Former Merrill Lynch Broker Sues Firm for Age Discrimination

Merrill Lynch is facing an age-discrimination lawsuit from a former broker in Michigan who says he was the subject of “age-related comments” and was excluded from a client referral program, according to AdvisorHub.

Getting Passed Up Because of Age

Thomas M. Gray, 53, and another employee four years his senior, who were the oldest employees at the branch, were allegedly excluded from getting referrals from retiring advisors, Gray claims in a suit filed in state court in September and transferred this week to federal court in Michigan’s Eastern District, according to AdvisorHub. 

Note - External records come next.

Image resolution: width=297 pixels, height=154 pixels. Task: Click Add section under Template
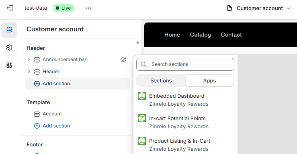click(x=52, y=126)
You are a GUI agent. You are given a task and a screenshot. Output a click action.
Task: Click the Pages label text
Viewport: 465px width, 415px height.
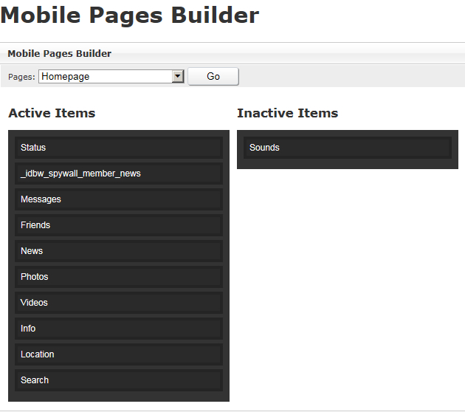pyautogui.click(x=21, y=77)
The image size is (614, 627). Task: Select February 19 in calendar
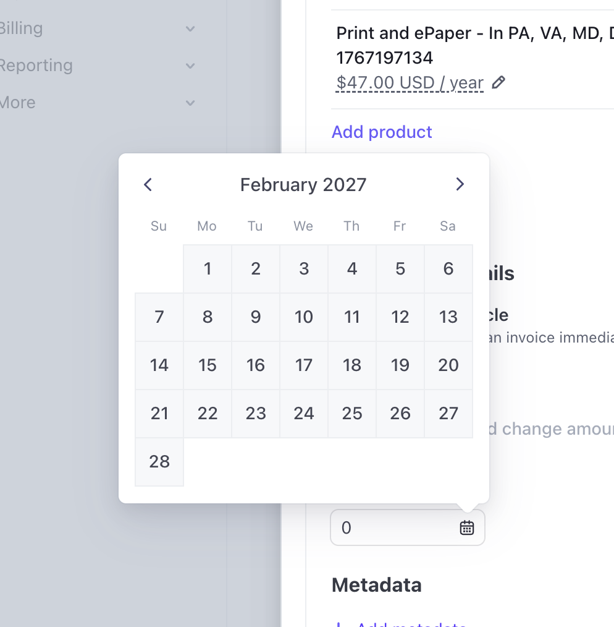coord(400,365)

Gray also says in his suit that he had a client referred to him who was unhappy working with the branch manager but the company marked the transfer as “solicited” and in violation of its policies, the publication writes. In addition, the suit alleges that another broker was dismissed in 2015 when he was 56, and told by branch manager Steve Nofs that it was because of his age, according to AdvisorHub. Gray is seeking compensatory and exemplary damages of more than $50,000, the publication writes.

A spokesman for Merrill Lynch tells the publication that the company denies the allegations. Gray and Nofs didn’t return AdvisorHub’s calls for comment. 

Proving age discrimination cases is always difficult, George Miller, a lawyer at Shustak Reynolds & Partners who’s not involved in Gray’s case, tells the publication. This case in particular may be even harder to argue since Gray is in his 50s and the average broker at larger outfits such as Merrill Lynch is between 50 and 60, AdvisorHub writes.